For me, it makes sense to operate with the assumption that since science works in a multitude of verifiable subjects, and since it constantly is gaining new understanding of the world around us at an exponential rate, that more and more of what we consider unknowable and irrational will be understood as time progresses.


I've really enjoyed this thread, for what it's worth. I appreciate and am fascinated by the perspectives and information offered herein.
posted by lazaruslong at 8:49 PM on August 6, 2007


XKCD offers a funny take on the subject, sort of.
posted by lazaruslong at 8:50 PM on August 6, 2007


mdn, I just finished reading a very interesting book called Descarte's Error by Antonio Damasio. He is a neuroscientist that has worked with patients with brain legions in the prefrontal cortices, much like the classic Phineas Gage case.

In the book, he illustrates a compelling model of that very thing you referred to: consciousness, both in terms of the chemicals that transfer information through our brain and bodies and the actual nerological substrates and systems that interpret information and determine which chemicals to send and where.

The book is way too complex for me to comprehend fully, much less summarize here, but for anyone interested in the question of human consciousness and how things like rationality and emotion interact, this is a must read. It's just fascinating!


I will say for the record that Descartes's Error was saying "I think, therefor I am" instead of "I feel, therefore I am". Damasio believes from his observation of patients with specific brain legions that the mechanisms for emotion and our ability to make reasonably well-informed decisions for self-preservation are inextricably tied in a complex cortical system of brain centers as well as the electrochemical impulses that allow these centers to coordinate higher brain function.

The chapter on Love is awesome too.
posted by lazaruslong at 8:57 PM on August 6, 2007


An interesting documentary called Randi in Australia.

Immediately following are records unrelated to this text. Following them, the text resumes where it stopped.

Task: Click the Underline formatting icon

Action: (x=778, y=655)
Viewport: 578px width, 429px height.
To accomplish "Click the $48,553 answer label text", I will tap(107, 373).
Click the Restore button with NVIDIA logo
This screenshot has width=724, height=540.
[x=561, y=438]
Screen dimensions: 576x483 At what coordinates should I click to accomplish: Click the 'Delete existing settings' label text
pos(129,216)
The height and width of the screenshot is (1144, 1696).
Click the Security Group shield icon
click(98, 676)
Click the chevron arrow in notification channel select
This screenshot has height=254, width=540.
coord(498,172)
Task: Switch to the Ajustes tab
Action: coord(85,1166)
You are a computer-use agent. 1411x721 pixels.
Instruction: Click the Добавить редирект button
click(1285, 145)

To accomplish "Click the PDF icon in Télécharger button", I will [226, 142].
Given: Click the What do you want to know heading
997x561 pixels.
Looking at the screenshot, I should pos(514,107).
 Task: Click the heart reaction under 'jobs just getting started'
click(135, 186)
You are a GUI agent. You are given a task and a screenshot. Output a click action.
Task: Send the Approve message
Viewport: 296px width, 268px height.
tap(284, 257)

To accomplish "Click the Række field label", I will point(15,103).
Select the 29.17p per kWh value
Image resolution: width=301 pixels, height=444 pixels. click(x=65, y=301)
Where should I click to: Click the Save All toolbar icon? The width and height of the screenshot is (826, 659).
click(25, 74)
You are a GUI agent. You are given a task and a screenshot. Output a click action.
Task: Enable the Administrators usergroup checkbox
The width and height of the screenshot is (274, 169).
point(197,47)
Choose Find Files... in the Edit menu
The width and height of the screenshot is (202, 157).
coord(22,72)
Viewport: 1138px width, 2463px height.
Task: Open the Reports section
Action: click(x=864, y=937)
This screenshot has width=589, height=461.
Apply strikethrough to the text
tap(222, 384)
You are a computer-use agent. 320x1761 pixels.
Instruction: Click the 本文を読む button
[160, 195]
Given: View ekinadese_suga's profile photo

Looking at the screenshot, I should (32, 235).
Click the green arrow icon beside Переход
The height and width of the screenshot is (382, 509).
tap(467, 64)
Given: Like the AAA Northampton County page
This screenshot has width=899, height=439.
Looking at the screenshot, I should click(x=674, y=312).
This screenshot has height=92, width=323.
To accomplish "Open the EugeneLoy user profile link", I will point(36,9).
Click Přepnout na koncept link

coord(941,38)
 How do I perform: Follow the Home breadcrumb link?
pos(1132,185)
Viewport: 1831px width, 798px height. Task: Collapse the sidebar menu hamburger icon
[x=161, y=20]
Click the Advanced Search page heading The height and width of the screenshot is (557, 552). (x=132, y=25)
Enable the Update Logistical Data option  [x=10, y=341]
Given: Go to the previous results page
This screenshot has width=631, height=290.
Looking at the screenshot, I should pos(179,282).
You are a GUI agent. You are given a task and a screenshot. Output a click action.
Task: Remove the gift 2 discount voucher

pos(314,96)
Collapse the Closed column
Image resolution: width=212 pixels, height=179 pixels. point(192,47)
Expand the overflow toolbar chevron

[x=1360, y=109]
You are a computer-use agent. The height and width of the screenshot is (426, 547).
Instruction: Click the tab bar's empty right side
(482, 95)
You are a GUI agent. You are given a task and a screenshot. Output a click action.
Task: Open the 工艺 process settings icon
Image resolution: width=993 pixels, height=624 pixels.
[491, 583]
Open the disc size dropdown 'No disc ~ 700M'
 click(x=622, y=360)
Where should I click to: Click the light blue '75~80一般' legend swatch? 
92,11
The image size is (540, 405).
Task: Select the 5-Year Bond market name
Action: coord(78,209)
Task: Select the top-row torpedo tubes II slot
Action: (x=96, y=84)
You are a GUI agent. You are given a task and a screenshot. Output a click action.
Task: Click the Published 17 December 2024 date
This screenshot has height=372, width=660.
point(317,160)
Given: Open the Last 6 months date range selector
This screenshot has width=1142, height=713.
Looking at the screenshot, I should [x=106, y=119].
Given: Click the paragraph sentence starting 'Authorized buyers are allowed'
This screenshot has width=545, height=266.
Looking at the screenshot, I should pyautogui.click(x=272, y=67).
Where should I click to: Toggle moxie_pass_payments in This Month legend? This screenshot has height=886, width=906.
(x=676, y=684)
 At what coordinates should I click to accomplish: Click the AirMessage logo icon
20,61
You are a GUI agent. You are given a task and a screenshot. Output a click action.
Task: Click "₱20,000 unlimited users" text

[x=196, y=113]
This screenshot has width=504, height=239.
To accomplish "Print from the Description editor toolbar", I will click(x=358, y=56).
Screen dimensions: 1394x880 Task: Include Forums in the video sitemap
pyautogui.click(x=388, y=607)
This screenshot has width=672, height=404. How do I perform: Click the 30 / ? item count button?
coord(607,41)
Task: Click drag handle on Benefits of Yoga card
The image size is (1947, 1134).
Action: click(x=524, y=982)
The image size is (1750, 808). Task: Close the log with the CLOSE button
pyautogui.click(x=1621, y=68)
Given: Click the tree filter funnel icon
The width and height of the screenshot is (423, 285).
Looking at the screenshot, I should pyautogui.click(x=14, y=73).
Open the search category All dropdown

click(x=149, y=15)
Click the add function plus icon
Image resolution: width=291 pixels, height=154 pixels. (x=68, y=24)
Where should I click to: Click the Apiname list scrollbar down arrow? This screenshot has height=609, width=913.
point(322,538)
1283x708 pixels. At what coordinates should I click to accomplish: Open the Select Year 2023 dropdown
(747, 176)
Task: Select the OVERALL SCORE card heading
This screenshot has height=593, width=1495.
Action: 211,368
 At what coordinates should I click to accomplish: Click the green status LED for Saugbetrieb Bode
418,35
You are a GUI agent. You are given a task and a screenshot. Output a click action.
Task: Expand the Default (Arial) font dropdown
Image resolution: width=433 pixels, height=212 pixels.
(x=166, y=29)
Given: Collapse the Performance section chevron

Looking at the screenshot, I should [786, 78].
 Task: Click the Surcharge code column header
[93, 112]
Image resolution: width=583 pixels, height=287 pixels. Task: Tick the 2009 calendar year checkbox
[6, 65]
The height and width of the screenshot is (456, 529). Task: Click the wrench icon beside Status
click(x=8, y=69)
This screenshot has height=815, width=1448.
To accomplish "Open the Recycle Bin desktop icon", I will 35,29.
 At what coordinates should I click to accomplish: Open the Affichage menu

The first 2 minutes is especially interesting when Randi discusses how giving up his (then) $10,000 award would be worth it, because it would open up his universe to being more marvelous than it already it.
posted by The Deej at 7:39 PM on August 8, 2007


I bet there are a lot of things he could have done with that money that would've had the same effect. Sitting on it and waiting for the world to come to HIM still seems pretty arrogant to me.